One glance at the screen, and the crowd makes sense

The station entrance is a blur on the guard’s wall of screens. People stream in, bags swing, coats flash past. The guard used to pause and zoom, corner by corner. Today the guard tries one wide look, then marks where the people and bags are, all at once.

That old stop-and-check habit matches how picture-finders used to work. They’d hunt through lots of little patches, or they’d guess loads of spots, then double-check each one. It could be careful, but it kept repeating itself while the scene moved on.

The new routine is a single-look finder. It takes the whole picture in one go and gives two answers together: what the thing is, and where it sits. Like the guard’s new glance, it doesn’t keep rewinding and poking at each corner.

To stay organised, it treats the picture like a window split into big squares. Each square looks after anything whose middle lands inside it. Each square suggests a few box shapes, says how sure it feels, and names what it thinks it sees. Takeaway: split the view, then label and box in one sweep.

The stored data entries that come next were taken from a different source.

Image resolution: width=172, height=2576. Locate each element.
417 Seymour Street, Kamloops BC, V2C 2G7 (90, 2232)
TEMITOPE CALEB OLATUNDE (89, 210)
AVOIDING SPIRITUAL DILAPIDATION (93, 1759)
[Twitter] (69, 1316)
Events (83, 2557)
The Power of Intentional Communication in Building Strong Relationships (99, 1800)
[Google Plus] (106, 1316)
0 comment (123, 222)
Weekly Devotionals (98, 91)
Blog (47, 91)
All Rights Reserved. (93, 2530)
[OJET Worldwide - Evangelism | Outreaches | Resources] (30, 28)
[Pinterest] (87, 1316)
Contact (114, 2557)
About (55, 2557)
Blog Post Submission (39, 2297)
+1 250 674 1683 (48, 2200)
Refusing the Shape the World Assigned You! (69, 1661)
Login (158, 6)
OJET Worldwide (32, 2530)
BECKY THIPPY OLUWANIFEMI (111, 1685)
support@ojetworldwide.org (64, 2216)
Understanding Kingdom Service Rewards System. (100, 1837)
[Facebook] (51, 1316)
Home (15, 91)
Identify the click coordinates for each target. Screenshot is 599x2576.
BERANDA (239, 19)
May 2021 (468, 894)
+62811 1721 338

It also learns not to fuss over empty floor, because most of the view is just background. It gets pushed harder to draw boxes neatly around real things. It also stops big shapes from bossing everything, and when a square offers more than one box, the best-fitting box takes charge and keeps doing that kind of job.

The pay-off is speed that can keep up with moving video, and fewer silly moments where a shadow gets treated like a person because the whole scene gives context. The trade is that boxes can land a bit wonky, especially when small things are packed close together, like a tight group at the barrier.

Later, the quick marker can work alongside a slower zoom-in checker. When both land on the same spot, the team trusts it more. When the boxes clash, the team can guess the kind of slip that happened. Watching the screens, the guard realises the wide glance isn’t perfect, but it stops the endless rewinding.